Restricted injective mapping is obviously in $\mathcal{NP}$​.

The $\mathcal{NP}$​-hardness of the present problem follows directly from the $\mathcal{NP}$-hardness of Restricted bijective mapping as we can construct a trivial reduction from the latter problem that just passes the instance without any changes.

### Counting the amount of injective mappings is NP-hard

Consider an instance of Restricted injective mapping, concretely a set $A$ and a collection $S = \{A_1, \dots, A_n\}$ of subsets of $A$. It may be interesting not only to determine whether we can choose $(a_1, \dots, a_n) \in A_1 \times \dots \times A_n$ such that $a_i \neq a_j$ for all $i \neq j, 1 \le i,j \le n$, but also to count the amount of such possibilities and to assess the hardness of this combinational problem. With the inclusion–exclusion principle we can count the amount of possibilities of choosing $(a_1, \dots, a_n) \notin A_1 \times \dots \times A_n$ such that $a_i \neq a_j$ for all $i \neq j, 1 \le i,j \le n$​​. Let $\overline{A_i} := A \setminus A_i$. To do that, we first define: $M_{i,u} := \{(a_1, \dots, a_n) \notin A_1 \times \dots \times A_n \mid a_i = u\}$

The above amount of possibilities of choosing the wrong tuples that still satisfy the condition $a_i \neq a_j$ for $i \neq j$ is equal to: $\gamma := \Bigg\vert \Bigg(\bigcup_{u \in \overline{A_1}} M_{1, u}\Bigg) \cup \dots \cup \Bigg(\bigcup_{u \in \overline{A_n}} M_{n, u}\Bigg)\Bigg\vert$

This formula has $O(n \cdot \st A \st)$​ terms and, given the value of $\gamma$​​, we can calculate the amount of possibilities we are interested in efficiently using the following formula: $\Bigg(\prod_{i=0}^{n - 1} (\st A \st - i)\Bigg) - \gamma$

For these reasons, the calculation of $\gamma$​​​​ is the performance bottleneck of this problem. We can calculate $\gamma$ ​using $\gamma = \sum_{k=1}^{\st I \st} (-1)^{k-1}\sum_{\substack{T \subseteq I \\ \st T \st = k}} \Big\vert \bigcap_{t \in T} M_t \Big\vert$

where $I$​​​​ is the set of indices for the set $M$​​​​ that come up in the formula for $\gamma$​​​​​, but this approach would unfortunately cause exponential blowup. The key question I now want to address is whether it may still be somehow possible to calculate $\gamma$​​​ more efficiently.

The problem

Name: Restricted injective mapping count

Input: A set $A$, collection $S = \{A_1, \dots, A_n\}$ of subsets of $A$ and $k \in \mathbb{N}_0$.
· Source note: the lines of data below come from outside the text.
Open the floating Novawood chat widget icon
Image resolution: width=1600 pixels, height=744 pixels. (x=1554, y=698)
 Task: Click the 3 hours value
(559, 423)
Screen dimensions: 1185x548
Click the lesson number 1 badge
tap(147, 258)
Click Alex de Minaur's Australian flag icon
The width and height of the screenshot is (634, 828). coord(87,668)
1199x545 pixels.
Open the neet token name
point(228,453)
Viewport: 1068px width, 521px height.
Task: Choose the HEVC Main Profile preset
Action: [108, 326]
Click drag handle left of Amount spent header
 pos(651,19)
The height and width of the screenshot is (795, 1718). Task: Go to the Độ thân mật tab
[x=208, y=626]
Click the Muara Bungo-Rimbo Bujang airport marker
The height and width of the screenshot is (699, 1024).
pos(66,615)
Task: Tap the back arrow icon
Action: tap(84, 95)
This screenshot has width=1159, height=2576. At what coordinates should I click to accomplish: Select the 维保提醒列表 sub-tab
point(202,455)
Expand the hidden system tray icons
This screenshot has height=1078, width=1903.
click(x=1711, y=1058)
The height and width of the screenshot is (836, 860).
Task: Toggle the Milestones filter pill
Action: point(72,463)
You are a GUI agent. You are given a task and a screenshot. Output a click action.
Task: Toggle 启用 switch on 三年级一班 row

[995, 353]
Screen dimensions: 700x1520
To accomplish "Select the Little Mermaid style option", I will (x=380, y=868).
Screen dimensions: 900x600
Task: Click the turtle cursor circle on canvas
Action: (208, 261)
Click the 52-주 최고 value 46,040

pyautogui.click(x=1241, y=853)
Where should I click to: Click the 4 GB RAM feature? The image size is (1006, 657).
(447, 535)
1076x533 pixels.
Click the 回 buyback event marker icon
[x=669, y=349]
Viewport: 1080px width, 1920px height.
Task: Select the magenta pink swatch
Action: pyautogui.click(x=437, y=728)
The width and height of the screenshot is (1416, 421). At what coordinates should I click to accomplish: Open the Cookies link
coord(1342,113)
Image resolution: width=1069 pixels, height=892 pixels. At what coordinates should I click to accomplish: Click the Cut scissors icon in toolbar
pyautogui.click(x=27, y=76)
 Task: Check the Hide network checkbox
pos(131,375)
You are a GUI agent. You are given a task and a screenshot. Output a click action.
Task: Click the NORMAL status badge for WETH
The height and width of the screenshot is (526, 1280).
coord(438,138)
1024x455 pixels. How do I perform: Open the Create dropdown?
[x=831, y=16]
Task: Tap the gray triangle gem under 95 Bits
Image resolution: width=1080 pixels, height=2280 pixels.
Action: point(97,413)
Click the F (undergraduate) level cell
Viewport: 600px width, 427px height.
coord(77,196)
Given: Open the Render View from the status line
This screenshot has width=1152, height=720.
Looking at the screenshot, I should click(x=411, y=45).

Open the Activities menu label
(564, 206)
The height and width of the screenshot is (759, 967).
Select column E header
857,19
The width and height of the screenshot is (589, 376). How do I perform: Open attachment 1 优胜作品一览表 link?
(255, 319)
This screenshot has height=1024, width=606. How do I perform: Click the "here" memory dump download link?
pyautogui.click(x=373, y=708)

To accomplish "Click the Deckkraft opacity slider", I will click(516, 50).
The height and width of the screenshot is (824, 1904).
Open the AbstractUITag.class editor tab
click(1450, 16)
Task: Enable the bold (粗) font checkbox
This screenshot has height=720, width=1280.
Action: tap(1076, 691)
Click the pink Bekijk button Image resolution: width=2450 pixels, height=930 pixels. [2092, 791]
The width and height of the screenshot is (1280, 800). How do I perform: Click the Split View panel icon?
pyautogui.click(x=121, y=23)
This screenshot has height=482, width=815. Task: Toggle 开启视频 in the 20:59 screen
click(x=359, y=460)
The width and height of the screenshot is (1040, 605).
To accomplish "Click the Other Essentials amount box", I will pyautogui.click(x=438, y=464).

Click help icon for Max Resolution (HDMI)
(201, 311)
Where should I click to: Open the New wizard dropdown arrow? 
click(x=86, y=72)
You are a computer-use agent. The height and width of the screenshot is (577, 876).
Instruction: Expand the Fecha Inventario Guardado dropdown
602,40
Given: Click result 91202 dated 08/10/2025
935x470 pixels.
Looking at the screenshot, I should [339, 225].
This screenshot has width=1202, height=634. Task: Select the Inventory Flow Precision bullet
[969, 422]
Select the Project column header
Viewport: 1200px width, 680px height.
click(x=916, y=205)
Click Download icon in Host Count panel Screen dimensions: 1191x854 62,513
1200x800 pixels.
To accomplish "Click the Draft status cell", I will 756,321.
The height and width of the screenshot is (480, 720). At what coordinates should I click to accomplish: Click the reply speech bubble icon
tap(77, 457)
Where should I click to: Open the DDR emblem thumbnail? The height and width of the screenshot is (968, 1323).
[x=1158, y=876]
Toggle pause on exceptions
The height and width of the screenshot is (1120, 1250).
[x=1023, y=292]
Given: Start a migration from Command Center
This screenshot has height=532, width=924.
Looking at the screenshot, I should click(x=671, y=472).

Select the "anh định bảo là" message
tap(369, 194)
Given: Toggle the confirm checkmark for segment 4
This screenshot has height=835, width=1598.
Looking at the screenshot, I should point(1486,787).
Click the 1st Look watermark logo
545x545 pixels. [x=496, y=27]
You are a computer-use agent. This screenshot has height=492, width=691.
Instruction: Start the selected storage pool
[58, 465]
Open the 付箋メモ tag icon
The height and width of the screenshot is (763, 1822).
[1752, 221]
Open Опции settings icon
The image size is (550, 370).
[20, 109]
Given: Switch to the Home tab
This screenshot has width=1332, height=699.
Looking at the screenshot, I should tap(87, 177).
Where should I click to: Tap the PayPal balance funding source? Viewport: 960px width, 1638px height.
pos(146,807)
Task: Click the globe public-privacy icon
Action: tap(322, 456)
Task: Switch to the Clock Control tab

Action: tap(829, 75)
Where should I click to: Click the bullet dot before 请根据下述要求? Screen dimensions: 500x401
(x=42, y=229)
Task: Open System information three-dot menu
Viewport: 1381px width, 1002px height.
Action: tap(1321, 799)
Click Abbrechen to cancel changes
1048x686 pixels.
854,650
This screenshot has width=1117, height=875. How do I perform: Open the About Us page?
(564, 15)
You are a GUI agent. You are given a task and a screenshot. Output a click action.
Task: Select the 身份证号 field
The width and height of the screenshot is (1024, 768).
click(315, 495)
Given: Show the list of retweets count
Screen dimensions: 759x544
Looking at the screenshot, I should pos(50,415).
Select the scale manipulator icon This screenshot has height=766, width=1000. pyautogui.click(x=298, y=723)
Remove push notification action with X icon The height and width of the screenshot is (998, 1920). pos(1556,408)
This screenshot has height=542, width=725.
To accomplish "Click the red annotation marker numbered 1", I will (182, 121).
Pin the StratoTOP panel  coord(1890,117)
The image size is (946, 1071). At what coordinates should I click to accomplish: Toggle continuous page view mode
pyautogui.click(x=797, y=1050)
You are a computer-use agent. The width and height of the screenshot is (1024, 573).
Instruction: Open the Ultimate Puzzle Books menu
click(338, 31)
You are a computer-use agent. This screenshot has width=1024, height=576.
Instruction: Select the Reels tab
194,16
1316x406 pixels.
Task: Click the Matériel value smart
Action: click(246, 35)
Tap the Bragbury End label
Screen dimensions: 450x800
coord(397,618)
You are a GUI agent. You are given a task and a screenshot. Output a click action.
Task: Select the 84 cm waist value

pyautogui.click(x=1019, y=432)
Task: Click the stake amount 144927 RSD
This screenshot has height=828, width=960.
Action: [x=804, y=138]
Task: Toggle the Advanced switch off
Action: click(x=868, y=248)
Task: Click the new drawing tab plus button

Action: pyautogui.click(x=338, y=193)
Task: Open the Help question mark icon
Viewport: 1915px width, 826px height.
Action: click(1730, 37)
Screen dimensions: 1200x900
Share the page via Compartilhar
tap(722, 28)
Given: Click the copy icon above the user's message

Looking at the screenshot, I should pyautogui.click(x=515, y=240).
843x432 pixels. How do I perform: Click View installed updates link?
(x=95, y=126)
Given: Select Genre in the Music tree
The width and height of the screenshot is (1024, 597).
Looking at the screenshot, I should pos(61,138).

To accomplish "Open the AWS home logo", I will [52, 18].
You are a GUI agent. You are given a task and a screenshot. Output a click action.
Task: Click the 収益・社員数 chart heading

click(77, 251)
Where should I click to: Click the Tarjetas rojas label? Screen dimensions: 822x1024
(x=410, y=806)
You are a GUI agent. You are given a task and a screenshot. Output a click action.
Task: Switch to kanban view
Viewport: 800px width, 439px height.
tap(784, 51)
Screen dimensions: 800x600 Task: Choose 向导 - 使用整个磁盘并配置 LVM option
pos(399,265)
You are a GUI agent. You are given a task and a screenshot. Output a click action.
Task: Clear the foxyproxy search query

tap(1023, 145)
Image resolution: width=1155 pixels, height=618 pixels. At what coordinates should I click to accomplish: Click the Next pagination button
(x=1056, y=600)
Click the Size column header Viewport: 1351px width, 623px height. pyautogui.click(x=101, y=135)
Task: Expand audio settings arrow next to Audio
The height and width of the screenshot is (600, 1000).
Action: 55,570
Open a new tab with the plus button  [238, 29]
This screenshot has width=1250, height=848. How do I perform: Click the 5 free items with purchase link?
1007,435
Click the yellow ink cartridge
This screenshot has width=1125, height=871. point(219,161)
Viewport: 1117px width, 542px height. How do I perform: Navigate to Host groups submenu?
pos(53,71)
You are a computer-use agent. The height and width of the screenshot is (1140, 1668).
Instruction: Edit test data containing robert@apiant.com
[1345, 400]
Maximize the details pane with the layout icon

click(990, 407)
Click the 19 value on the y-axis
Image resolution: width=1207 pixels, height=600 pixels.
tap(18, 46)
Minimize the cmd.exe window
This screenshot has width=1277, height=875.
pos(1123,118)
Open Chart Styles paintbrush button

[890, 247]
Question: Is the amount of possibilities of choosing $(a_1, \dots, a_n) \in A_1 \times \dots \times A_n$ such that $a_i \neq a_j$ for all $i \neq j, 1 \le i,j \le n$​ at least $k$?

is $\mathcal{NP}$-hard, since Restricted injective mapping can be reduced to it (with a reduction that simply sets $k := 1$ and passes the instance of the problem without any changes). We can therefore conclude, that $\gamma$ cannot be computed efficiently unless $\mathcal{P} = \mathcal{NP}$​. Intuitively, the present combinational problem uses the full power of the inclusion-exclusion principle (see this post for similar reasoning).